But, on a sunny Monday morning, I find myself quite exercised by one item. I am writing this the day after the Bulldog Bash, a weekend of which most memories will be of sun, motorcycles and trying to find sun cream because summer is apparently here. But the local press chose to report not that thousands of people had a jolly good time on a former airfield, but that one man had a heart attack.

The facts are that a gentleman in his 50s had breathing difficulties and took himself along to the First Aid tent. There he suffered a cardiac arrest and was promptly resuscitated by the Bulldog’s own medical team using CPR and a defibrillator. The chap regained consciousness and was taken off to University Hospital Coventry and Warwickshire by ambulance.

Now, while I appreciate all too keenly that this will be a life changing episode for the man concerned (to whom we all wish the very best), let’s put this into perspective.
Coronary heart disease (CHD) is the United Kingdom’s single biggest killer and most deaths from CHD are caused by a heart attack. It’s responsible for around 73,000 deaths annually, or an average of 200 people each day. Now, that’s just the figures for deaths. CHD affects 2.3 million people in the UK and there will be a heart attack somewhere in this country every seven minutes. Yes, every SEVEN minutes.

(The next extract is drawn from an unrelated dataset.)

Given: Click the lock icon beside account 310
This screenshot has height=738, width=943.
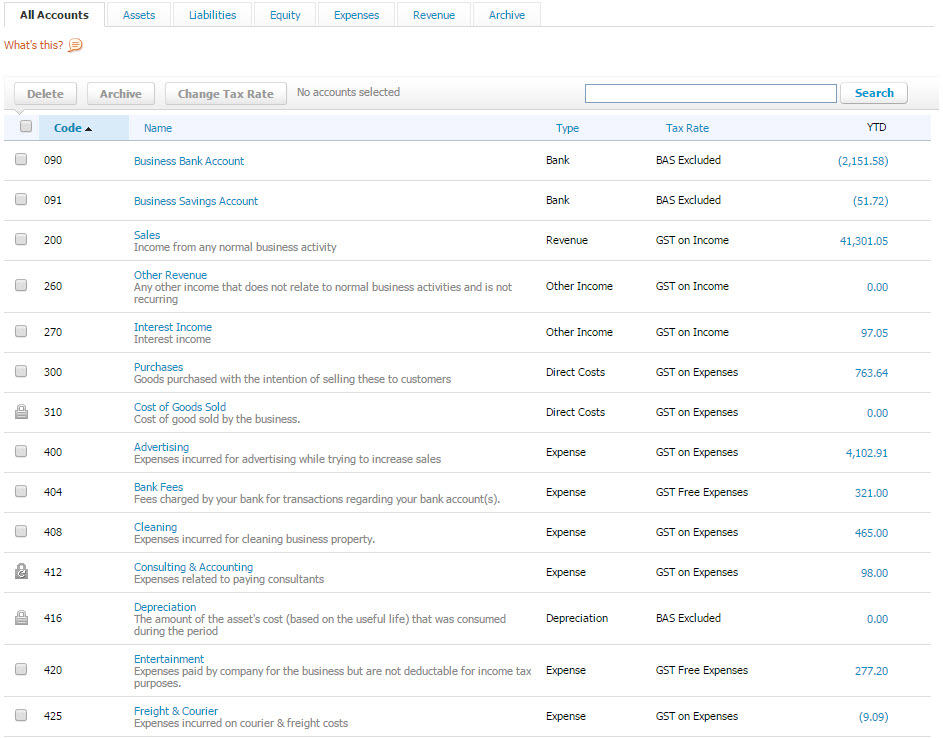Looking at the screenshot, I should click(22, 412).
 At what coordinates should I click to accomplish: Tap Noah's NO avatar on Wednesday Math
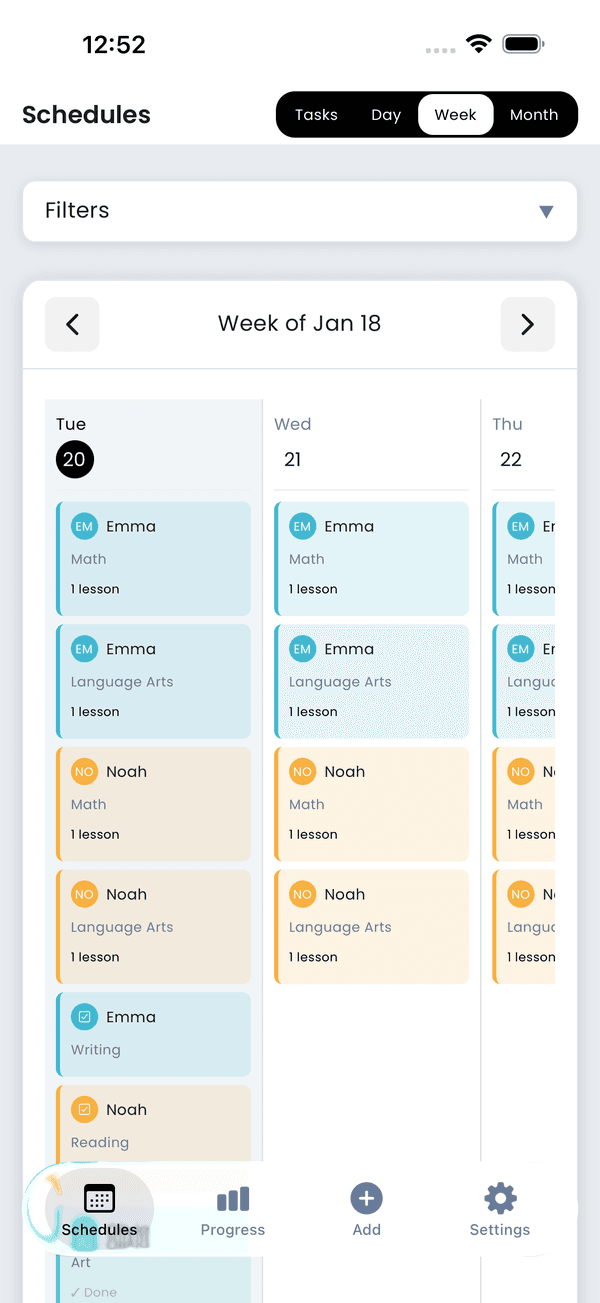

So, why did the Stratford Herald, the Leamington Observer, the Coventry Telegraph, the Birmingham Mail and, yes, ITV News regard a story about someone having a non-fatal heart attack to be a news story? Would this have been deemed worthy of mention if it had been a visitor to a football match, the recent Ashes or even a Saturday afternoon shopping trip? It was something that could have happened anywhere at any time—and does all too regularly—and, in many other circumstances, with a heart-breaking rather than happy ending.

This was, it appears, the only story that the local press could dig up about this year’s Bulldog Bash, and two of those sources—the Coventry Telegraph and the Birmingham Mail—having not been able to link this story to gang warfare, drug taking or sheep rustling, managed (sadly unsurprisingly) to also mention the murder of Gerry Tobin seven years ago. ITV took an even lazier approach by digging in its library for a stock photo with which to illustrate this non-story, so that the ‘Man Has Heart Attack’ item appeared beneath an image of one of the 2008 checkpoints which managed to feature bikers with no less than ten police officers and four riot vans in it. While that may have been an accurate depiction of the event from that year, it certainly didn’t portray the 2015 event. But then when has ‘Bikers Have Nice Time And Go Home’ made for a good story?